Each of the trials addresses a shortcoming of standard therapy or a problem identified in previous trials of novel drugs. The first two trials, for example, seek to overcome the fact that immunotherapies haven’t worked well in patients with MSS disease. The third tackles the problem of resistance to hormone therapies, and the fourth targets a specific subtype of endothelial cancer.
Today’s Standard Treatment
Treatment for endometrial cancer is determined by the stage of the disease—the extent of its development—when diagnosed and by other health conditions that patients may have.
Women with stage I cancers, which haven’t spread beyond the uterus, are generally treated with surgery. If the tumor is high-grade, or aggressive, doctors are likely to recommend radiation therapy and/or chemotherapy after surgery.

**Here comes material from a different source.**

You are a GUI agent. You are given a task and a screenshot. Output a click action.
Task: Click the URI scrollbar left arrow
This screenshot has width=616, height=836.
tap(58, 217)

Treatment for stage II endometrial cancer, which has spread to the connective tissue of the cervix but remains within the uterus, involves surgery—including an examination of nearby lymph nodes for signs of cancer that has spread—and radiation therapy. Chemotherapy may also be needed for certain aggressive subtypes of endometrial cancer.

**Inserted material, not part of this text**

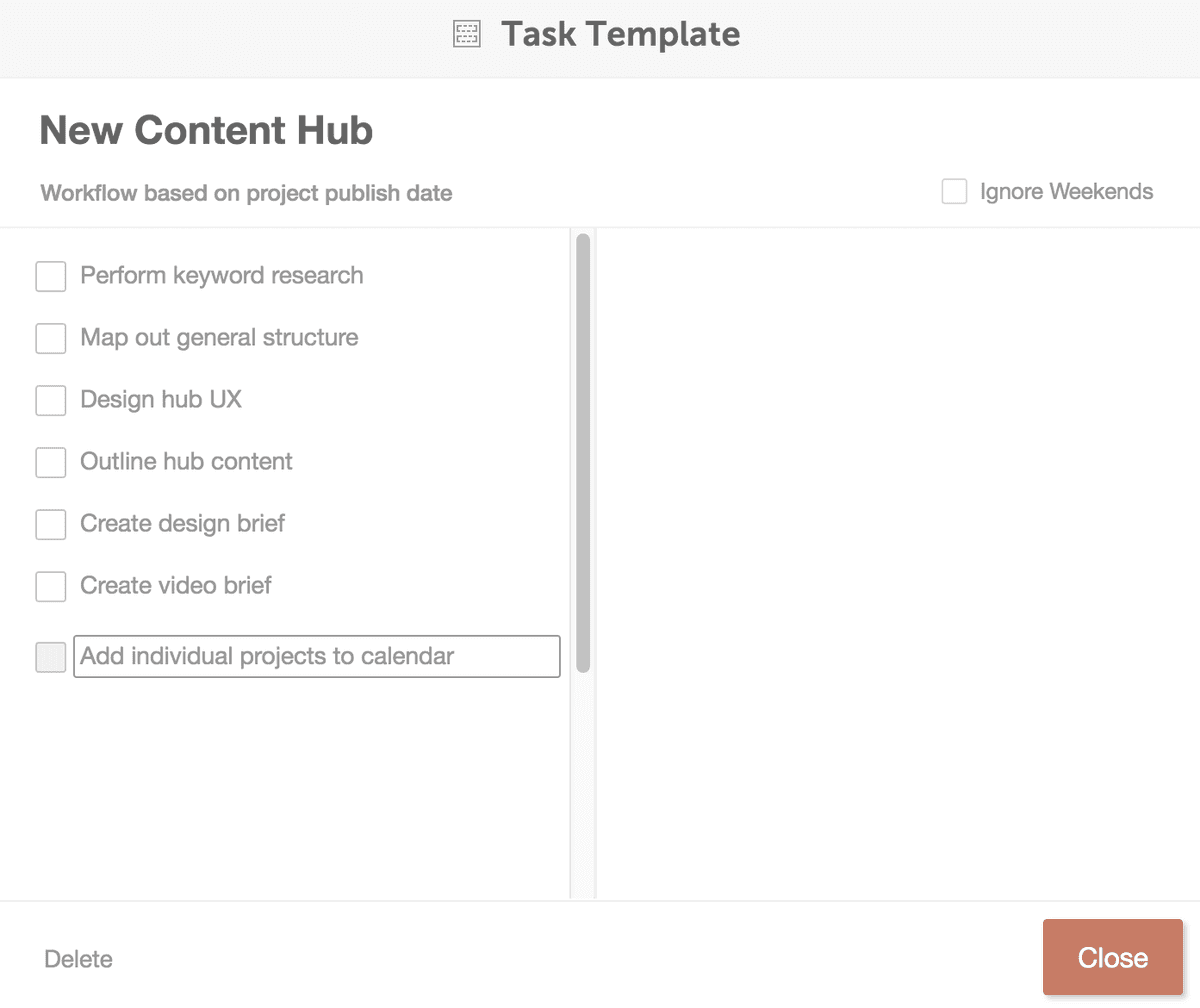1200x1008 pixels.
Task: Select the "Workflow based on project publish date" text
Action: click(x=245, y=193)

The extent and sequence of these therapies varies depending on the extent and grade of the cancer and the patient’s overall health.
Treatment for stage III endometrial cancers, which have spread outside the uterus, may involve a radical hysterectomy plus the removal of both ovaries and fallopian tubes plus radiation therapy and/or chemotherapy depending on where and how far the cancer has spread. More aggressive tumors may entail more extensive surgeries.

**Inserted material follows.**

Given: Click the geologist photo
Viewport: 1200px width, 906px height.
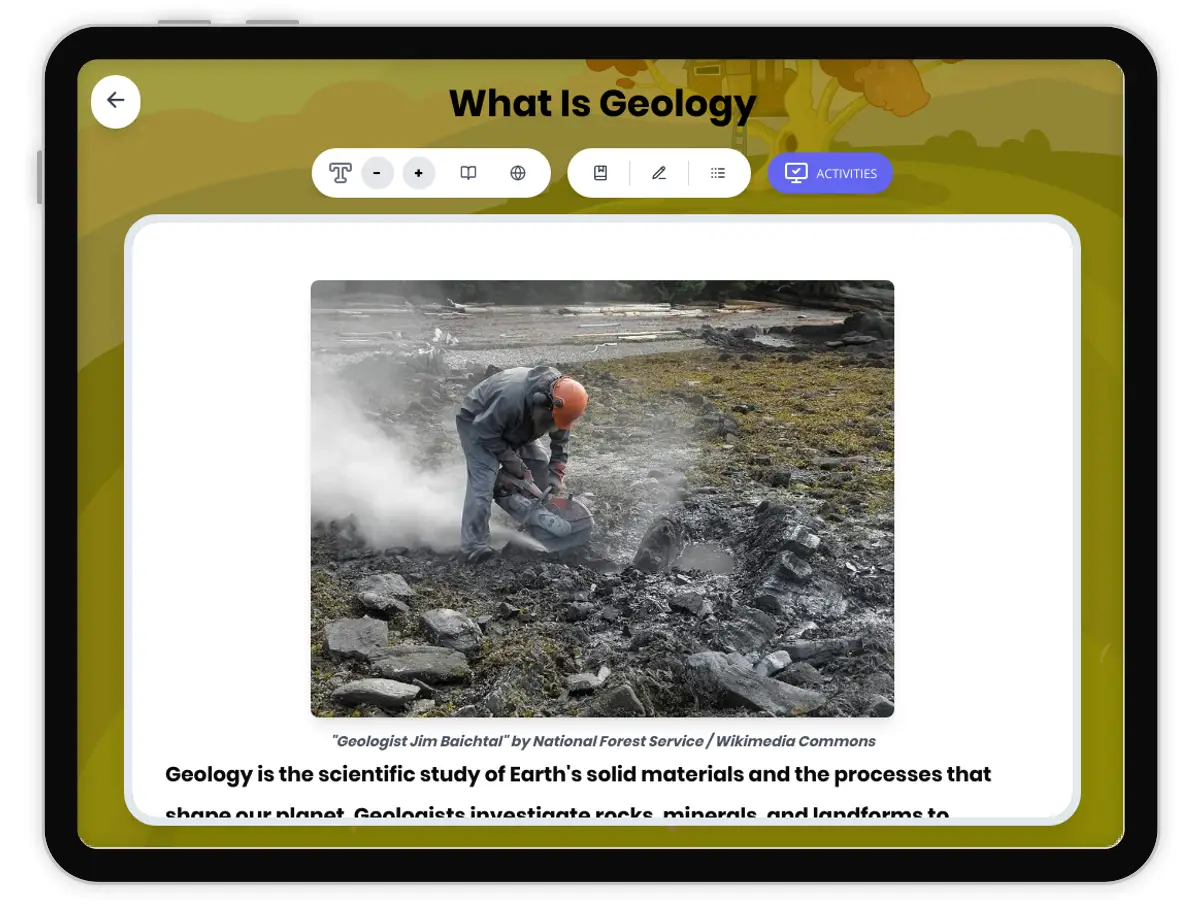Looking at the screenshot, I should tap(602, 498).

Most stage IV endometrial cancers, which have grown inside the bladder or bowel or outside the pelvis, have spread too far to be entirely removed by surgery. Patients may still undergo a hysterectomy and removal of the fallopian tubes and ovaries to prevent excessive bleeding. Radiation therapy may also be used for this purpose. Hormone-blocking therapy may be used to stall the growth of cancer cells in other parts of the body, but aggressive cancers not driven by hormones are unlikely to respond to such drugs. Some patients with advanced endometrial cancer benefit from chemotherapy for a time.
For patients whose cancer returns after initial therapy, treatment reflects the amount and location of the cancer. If the recurrence is local, such as in the pelvis, surgery, sometimes followed by radiation therapy, may be used. For distant recurrences, surgery and/or radiation therapy may be used when the cancer is confined to a few small areas. Women with more extensive recurrences are treated with the same approach as those with stage IV endometrial cancer.